**Task description**
Every line of the data below should be repeated exactly, and no picture should be copied.

**Stored data**
━━━━━━━━━━━━━━━━━━━━━━━━━━━━━━
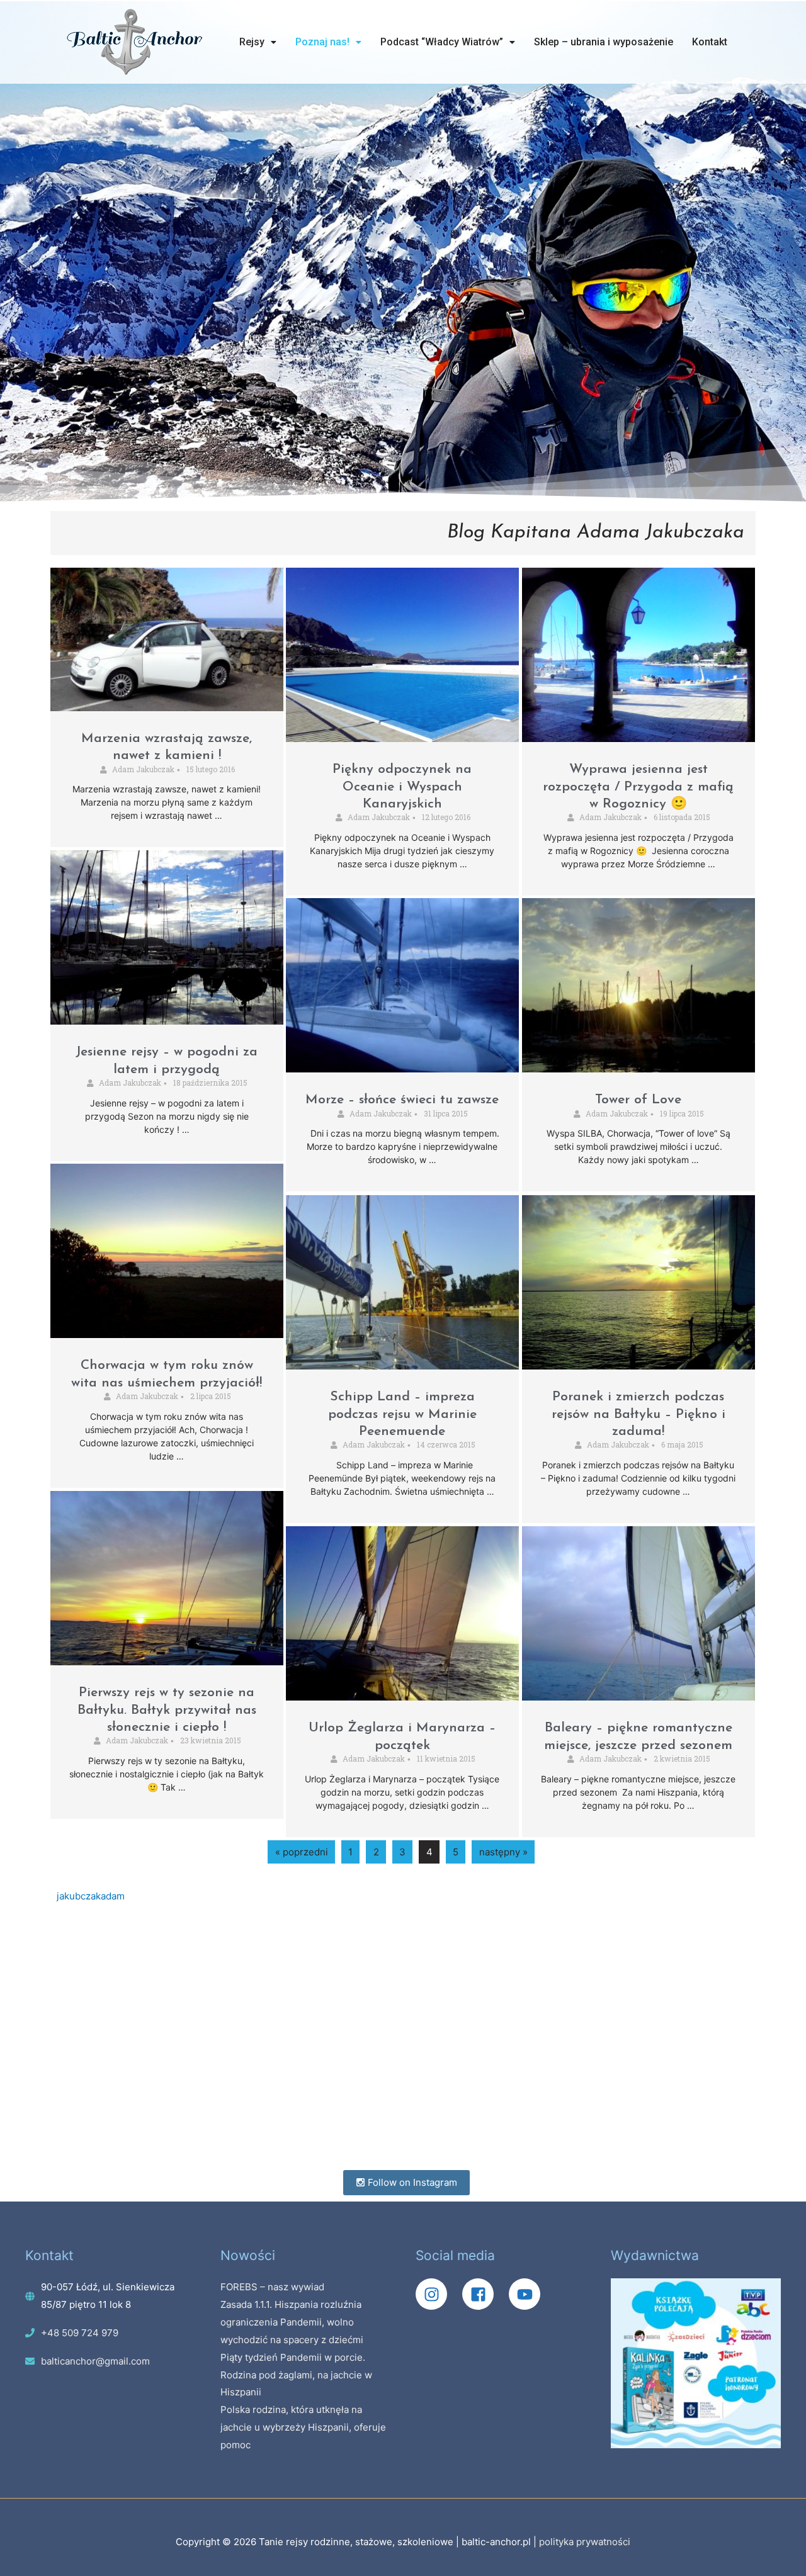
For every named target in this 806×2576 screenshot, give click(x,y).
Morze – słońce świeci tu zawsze (402, 1099)
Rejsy (251, 42)
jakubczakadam (91, 1896)
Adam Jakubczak (143, 769)
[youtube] (528, 2294)
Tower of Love (638, 1099)
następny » (503, 1852)
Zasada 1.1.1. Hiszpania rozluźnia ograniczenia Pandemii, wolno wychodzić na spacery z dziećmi (291, 2322)
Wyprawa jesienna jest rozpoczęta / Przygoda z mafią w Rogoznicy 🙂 (638, 787)
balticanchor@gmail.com (95, 2361)
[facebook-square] (484, 2294)
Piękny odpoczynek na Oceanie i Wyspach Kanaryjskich (402, 787)
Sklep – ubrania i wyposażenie (603, 42)
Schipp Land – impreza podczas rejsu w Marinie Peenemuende (402, 1414)
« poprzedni (301, 1852)
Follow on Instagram (411, 2182)
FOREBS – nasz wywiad (272, 2287)
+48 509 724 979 (79, 2333)
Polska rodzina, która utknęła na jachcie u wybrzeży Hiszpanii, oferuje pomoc (303, 2427)
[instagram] (438, 2294)
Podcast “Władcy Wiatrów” (441, 42)
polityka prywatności (584, 2542)
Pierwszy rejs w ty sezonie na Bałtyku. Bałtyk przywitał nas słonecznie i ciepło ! (166, 1710)
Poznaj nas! (322, 42)
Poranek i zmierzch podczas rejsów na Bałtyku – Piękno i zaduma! (638, 1414)
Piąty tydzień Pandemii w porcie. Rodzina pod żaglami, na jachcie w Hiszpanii (296, 2375)
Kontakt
━━━━━━━━━━━━━━━━━━━━━━━━━━━━━━
**Answer box**
For every named target in this 806×2576 screenshot, give click(x,y).
Morze – słońce świeci tu zawsze (402, 1099)
Rejsy (251, 42)
jakubczakadam (91, 1896)
Adam Jakubczak (143, 769)
[youtube] (528, 2294)
Tower of Love (638, 1099)
następny » (503, 1852)
Zasada 1.1.1. Hiszpania rozluźnia ograniczenia Pandemii, wolno wychodzić na spacery z dziećmi (291, 2322)
Wyprawa jesienna jest rozpoczęta / Przygoda z mafią w Rogoznicy 🙂 (638, 787)
balticanchor@gmail.com (95, 2361)
[facebook-square] (484, 2294)
Piękny odpoczynek na Oceanie i Wyspach Kanaryjskich (402, 787)
Sklep – ubrania i wyposażenie (603, 42)
Schipp Land – impreza podczas rejsu w Marinie Peenemuende (402, 1414)
« poprzedni (301, 1852)
Follow on Instagram (411, 2182)
FOREBS – nasz wywiad (272, 2287)
+48 509 724 979 (79, 2333)
Polska rodzina, która utknęła na jachcie u wybrzeży Hiszpanii, oferuje pomoc (303, 2427)
[instagram] (438, 2294)
Podcast “Władcy Wiatrów” (441, 42)
polityka prywatności (584, 2542)
Pierwszy rejs w ty sezonie na Bałtyku. Bałtyk przywitał nas słonecznie i ciepło ! (166, 1710)
Poznaj nas! (322, 42)
Poranek i zmierzch podczas rejsów na Bałtyku – Piękno i zaduma! (638, 1414)
Piąty tydzień Pandemii w porcie. Rodzina pod żaglami, na jachcie w Hiszpanii (296, 2375)
Kontakt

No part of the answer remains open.